Reading text
****************************************

[llvm] [SLP][REVEC] Fix scalar mask is passed to getScalarizationOverhead but the type is vector. (PR #128476)

Han-Kuan Chen via llvm-commits llvm-commits at lists.llvm.org
Mon Feb 24 06:36:08 PST 2025


https://github.com/HanKuanChen updated https://github.com/llvm/llvm-project/pull/128476

>From f4ff7fd33af9c9805b1045162ab750b8bc8ee420 Mon Sep 17 00:00:00 2001
From: Han-Kuan Chen <hankuan.chen at sifive.com>
Date: Sun, 23 Feb 2025 21:19:45 -0800
Subject: [PATCH 1/3] [SLP][REVEC] Pre-commit test.

---
 .../SLPVectorizer/SystemZ/revec-fix-128169.ll | 25 +++++++++++++++++++
 1 file changed, 25 insertions(+)

****************************************

Provided material
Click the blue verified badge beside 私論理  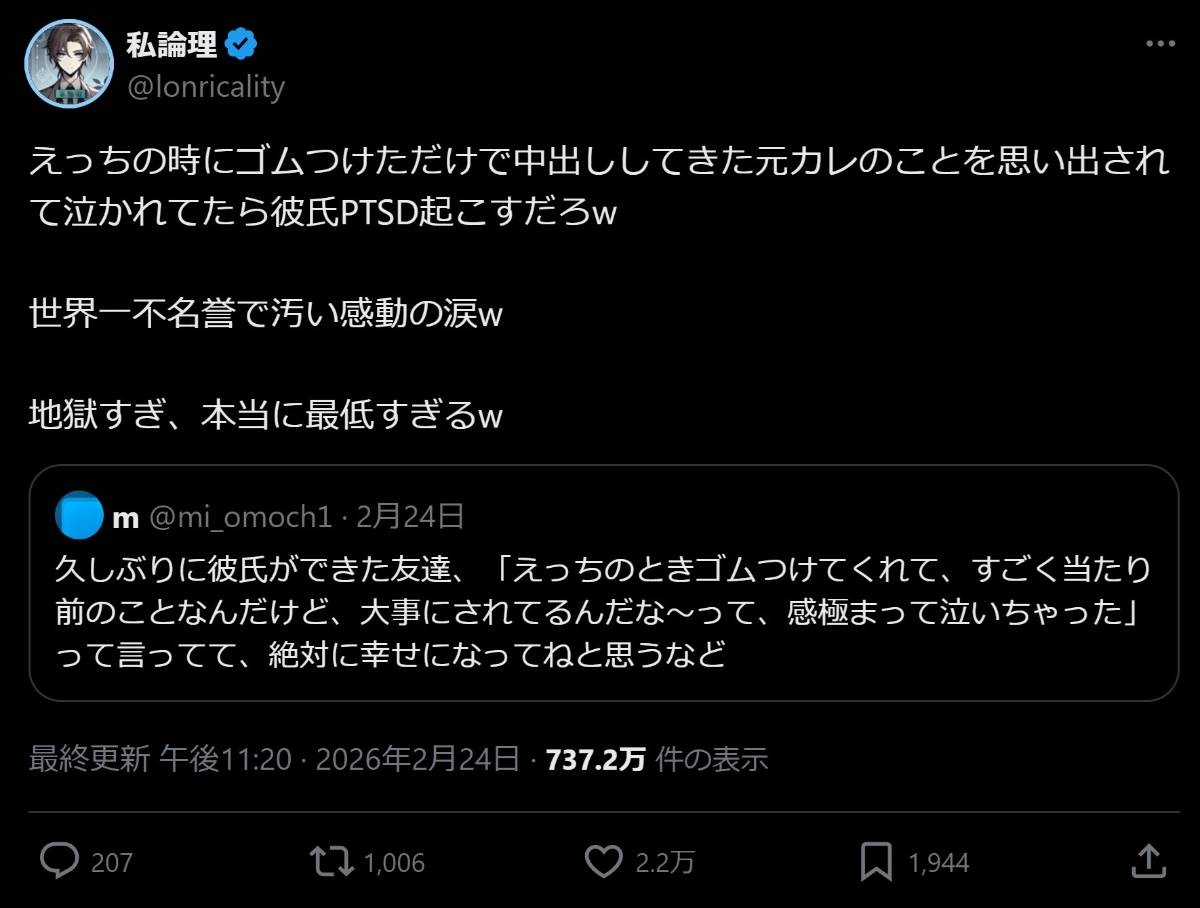[243, 44]
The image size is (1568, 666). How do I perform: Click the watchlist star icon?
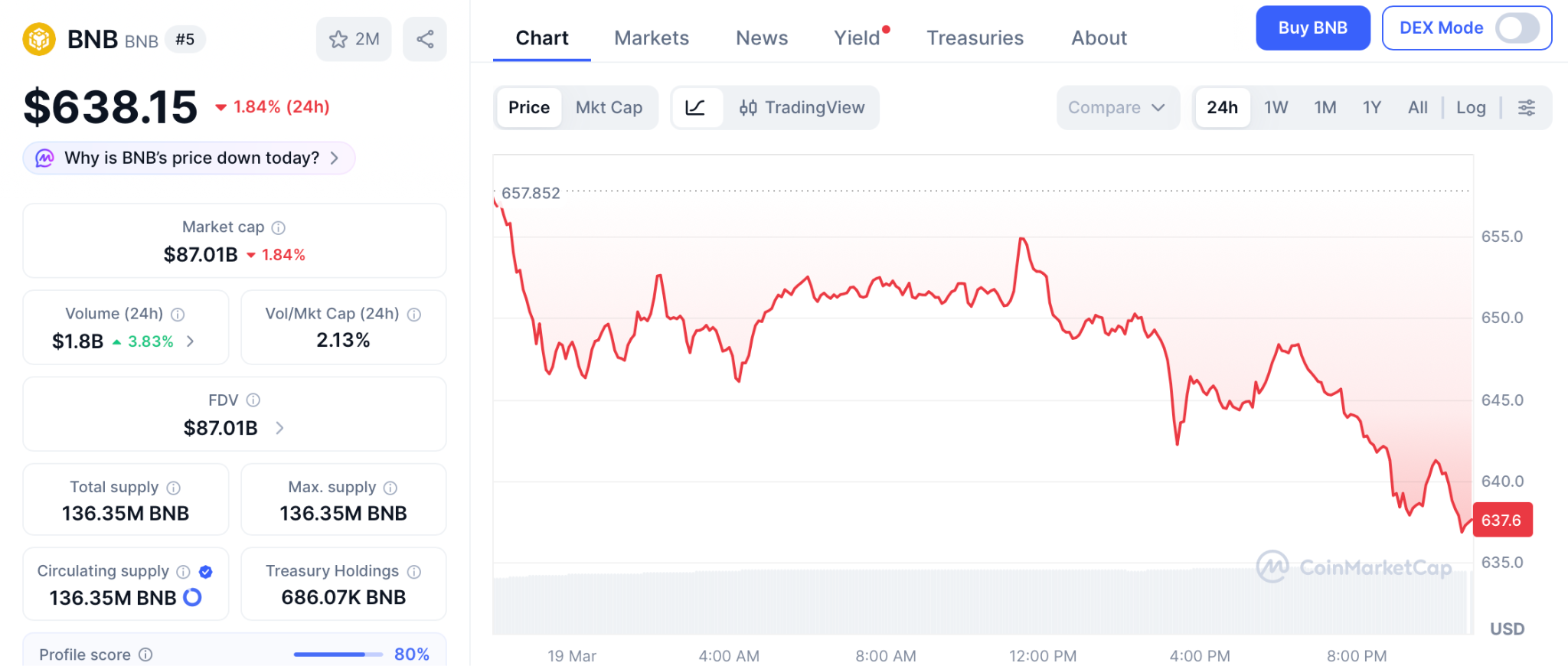(338, 39)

****************************************

Instructions for the task
Repeat the LLVM patch post word for word from "Han-Kuan Chen via" to "[SLP][REVEC] Pre-commit test.".

Completed task
Han-Kuan Chen via llvm-commits llvm-commits at lists.llvm.org
Mon Feb 24 06:36:08 PST 2025


https://github.com/HanKuanChen updated https://github.com/llvm/llvm-project/pull/128476

>From f4ff7fd33af9c9805b1045162ab750b8bc8ee420 Mon Sep 17 00:00:00 2001
From: Han-Kuan Chen <hankuan.chen at sifive.com>
Date: Sun, 23 Feb 2025 21:19:45 -0800
Subject: [PATCH 1/3] [SLP][REVEC] Pre-commit test.